(Stored data entries)
########################################
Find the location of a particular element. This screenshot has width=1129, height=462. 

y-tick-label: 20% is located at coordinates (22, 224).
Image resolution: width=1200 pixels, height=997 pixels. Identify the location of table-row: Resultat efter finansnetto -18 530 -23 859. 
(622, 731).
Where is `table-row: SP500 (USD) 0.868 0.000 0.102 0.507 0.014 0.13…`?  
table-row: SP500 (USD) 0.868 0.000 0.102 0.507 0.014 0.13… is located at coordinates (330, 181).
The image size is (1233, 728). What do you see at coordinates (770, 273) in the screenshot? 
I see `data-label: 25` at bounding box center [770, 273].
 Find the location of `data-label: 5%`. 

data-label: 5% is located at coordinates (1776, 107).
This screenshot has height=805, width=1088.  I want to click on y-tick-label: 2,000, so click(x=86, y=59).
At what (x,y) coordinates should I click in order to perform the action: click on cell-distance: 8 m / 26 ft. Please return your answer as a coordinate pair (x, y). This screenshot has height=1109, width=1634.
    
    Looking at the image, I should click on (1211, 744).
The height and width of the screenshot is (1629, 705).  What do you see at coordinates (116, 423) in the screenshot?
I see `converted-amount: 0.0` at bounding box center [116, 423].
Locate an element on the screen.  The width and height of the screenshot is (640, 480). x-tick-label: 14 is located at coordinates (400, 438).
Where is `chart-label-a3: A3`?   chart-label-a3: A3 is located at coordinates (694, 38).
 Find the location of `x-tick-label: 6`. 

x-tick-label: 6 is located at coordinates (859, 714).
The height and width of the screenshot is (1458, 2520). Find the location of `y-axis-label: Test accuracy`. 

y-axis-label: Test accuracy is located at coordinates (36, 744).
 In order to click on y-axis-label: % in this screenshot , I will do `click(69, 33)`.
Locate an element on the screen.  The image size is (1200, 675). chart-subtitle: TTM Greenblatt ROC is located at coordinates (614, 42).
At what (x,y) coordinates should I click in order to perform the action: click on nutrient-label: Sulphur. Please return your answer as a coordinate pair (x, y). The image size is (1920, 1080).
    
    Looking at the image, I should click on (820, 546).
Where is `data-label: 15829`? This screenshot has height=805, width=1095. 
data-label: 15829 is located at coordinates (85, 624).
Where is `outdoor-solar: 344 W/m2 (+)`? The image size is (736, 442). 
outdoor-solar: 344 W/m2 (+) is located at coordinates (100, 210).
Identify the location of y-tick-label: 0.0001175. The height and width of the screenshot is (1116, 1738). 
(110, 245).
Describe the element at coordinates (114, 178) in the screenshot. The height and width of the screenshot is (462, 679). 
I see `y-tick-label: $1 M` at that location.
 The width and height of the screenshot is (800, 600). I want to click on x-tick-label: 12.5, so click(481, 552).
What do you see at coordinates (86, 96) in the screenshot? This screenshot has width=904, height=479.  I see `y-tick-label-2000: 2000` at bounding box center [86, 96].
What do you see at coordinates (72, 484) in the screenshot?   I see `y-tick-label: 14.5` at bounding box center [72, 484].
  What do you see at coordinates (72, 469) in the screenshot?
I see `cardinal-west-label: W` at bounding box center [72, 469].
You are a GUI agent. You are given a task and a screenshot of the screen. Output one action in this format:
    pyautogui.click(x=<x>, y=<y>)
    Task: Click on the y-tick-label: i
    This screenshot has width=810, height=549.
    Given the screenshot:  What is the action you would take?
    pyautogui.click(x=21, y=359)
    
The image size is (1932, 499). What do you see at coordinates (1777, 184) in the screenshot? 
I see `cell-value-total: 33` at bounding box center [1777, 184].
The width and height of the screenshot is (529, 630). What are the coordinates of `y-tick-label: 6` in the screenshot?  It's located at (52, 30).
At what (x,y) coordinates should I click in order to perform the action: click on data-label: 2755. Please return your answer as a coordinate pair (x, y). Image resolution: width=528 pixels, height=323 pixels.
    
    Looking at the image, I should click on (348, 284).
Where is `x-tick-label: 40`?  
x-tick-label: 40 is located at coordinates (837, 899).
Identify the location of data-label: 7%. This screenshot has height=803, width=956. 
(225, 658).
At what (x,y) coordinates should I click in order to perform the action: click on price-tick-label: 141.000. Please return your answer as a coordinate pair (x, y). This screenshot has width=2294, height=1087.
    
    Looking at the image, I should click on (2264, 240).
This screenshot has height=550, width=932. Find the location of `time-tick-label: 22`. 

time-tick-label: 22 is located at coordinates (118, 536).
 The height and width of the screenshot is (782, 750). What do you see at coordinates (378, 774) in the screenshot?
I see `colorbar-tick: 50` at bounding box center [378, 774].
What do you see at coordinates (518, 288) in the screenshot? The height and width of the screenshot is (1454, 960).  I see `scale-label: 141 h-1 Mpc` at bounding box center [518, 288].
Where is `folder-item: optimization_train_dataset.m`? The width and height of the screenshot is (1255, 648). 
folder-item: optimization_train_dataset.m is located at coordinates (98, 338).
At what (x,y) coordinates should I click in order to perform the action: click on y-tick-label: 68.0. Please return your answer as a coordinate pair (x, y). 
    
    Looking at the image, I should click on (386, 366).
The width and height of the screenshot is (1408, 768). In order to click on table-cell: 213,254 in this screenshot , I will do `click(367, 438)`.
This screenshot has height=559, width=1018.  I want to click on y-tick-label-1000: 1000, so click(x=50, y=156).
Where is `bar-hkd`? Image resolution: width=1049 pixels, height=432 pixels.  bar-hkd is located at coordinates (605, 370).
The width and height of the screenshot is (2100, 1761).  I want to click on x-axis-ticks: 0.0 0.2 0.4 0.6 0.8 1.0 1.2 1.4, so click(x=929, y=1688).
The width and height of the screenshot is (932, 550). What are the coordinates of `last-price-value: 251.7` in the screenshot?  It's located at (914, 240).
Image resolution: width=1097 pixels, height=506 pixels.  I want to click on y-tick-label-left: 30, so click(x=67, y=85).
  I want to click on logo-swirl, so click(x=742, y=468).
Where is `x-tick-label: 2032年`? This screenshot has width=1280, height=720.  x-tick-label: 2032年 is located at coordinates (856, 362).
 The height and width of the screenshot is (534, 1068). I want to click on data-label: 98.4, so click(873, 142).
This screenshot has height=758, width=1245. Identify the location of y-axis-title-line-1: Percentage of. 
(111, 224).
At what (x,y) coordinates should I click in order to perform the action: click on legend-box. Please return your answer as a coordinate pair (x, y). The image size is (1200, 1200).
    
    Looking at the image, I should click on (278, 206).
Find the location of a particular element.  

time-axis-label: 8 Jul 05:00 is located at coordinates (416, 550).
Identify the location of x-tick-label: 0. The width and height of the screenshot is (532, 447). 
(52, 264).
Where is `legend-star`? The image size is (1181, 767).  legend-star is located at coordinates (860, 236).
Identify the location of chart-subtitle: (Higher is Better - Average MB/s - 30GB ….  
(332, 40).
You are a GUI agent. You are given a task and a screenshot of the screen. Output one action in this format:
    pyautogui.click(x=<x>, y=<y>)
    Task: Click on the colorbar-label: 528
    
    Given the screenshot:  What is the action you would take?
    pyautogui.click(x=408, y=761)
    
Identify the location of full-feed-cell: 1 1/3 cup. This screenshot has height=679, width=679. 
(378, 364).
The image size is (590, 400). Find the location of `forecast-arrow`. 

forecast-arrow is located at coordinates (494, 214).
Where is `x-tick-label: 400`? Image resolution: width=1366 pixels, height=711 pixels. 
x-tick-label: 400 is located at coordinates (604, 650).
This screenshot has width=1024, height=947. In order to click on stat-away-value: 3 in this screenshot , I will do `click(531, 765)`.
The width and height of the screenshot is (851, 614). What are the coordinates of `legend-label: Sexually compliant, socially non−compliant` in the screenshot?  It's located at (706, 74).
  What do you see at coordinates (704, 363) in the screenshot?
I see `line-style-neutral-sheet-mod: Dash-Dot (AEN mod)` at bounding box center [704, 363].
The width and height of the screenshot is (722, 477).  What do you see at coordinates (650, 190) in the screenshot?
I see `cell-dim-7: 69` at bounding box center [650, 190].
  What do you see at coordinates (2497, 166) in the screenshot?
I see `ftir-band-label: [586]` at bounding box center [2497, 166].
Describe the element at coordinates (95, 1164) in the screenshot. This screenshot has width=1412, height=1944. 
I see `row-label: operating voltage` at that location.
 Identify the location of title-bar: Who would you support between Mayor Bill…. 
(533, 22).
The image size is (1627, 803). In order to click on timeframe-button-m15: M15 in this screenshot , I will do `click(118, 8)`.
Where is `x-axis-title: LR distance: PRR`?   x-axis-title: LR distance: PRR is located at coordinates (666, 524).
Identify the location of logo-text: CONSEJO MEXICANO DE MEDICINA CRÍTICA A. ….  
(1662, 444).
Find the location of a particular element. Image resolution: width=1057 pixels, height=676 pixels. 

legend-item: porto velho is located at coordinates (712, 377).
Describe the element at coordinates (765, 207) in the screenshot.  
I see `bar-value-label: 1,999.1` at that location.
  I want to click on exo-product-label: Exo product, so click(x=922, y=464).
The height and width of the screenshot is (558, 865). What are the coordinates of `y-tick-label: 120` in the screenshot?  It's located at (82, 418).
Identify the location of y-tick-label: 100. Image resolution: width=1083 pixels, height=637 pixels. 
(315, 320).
########################################
## What is required:
Write out the lines of the material from the line containing "has height=1109, width=1634." up to and including the line containing "Looking at the image, I should click on (1211, 744).", copying them word for word.

## Task result:
At what (x,y) coordinates should I click in order to perform the action: click on cell-distance: 8 m / 26 ft. Please return your answer as a coordinate pair (x, y). This screenshot has height=1109, width=1634.
    
    Looking at the image, I should click on (1211, 744).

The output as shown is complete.